- Location of Leetza
- Leetza Leetza
- Coordinates: 51°53′N 12°49′E﻿ / ﻿51.883°N 12.817°E
- Country: Germany
- State: Saxony-Anhalt
- District: Wittenberg
- Town: Zahna-Elster

Area
- • Total: 21.86 km^{2} (8.44 sq mi)
- Elevation: 75 m (246 ft)

Population (2009-12-31)
- • Total: 359
- • Density: 16.4/km^{2} (42.5/sq mi)
- Time zone: UTC+01:00 (CET)
- • Summer (DST): UTC+02:00 (CEST)
- Postal codes: 06895
- Dialling codes: 034924
- Vehicle registration: WB

= Leetza =

Leetza is a village and a former municipality in Wittenberg district in Saxony-Anhalt, Germany. Since 1 January 2011, it is part of the town Zahna-Elster. The municipality belonged to the administrative municipality (Verwaltungsgemeinschaft) of Elbaue-Fläming.

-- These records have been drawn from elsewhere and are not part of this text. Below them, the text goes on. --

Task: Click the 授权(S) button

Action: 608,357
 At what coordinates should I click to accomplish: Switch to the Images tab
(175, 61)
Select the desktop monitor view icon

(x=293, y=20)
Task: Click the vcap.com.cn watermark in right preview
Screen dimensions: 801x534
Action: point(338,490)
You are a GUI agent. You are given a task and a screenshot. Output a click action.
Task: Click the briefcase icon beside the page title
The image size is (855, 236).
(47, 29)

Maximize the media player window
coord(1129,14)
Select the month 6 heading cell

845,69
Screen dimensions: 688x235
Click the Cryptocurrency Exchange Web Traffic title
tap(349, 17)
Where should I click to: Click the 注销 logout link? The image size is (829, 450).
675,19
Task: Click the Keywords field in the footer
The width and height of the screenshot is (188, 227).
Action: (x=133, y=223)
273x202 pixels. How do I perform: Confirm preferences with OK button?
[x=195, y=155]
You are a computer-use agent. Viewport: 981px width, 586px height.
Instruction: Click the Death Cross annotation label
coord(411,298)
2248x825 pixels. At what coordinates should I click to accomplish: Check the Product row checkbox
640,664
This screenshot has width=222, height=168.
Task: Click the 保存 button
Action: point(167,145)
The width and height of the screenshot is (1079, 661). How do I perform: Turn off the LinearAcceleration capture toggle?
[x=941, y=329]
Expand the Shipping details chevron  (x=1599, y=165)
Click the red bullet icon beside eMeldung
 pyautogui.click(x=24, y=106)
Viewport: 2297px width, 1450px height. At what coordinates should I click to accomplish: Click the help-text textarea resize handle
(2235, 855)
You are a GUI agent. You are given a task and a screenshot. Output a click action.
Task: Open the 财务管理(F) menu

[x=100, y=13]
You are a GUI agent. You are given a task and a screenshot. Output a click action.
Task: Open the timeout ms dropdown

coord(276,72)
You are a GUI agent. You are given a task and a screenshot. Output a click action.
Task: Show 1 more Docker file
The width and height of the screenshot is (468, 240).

The village has a historic church (kirche) that was restored in 2014.

==Geography==
Leetza lies about 14 km east of Lutherstadt Wittenberg.

==Economy and transportation==
Federal Highway (Bundesstraße) B 187 between Wittenberg and Jessen is about 7 km to the south.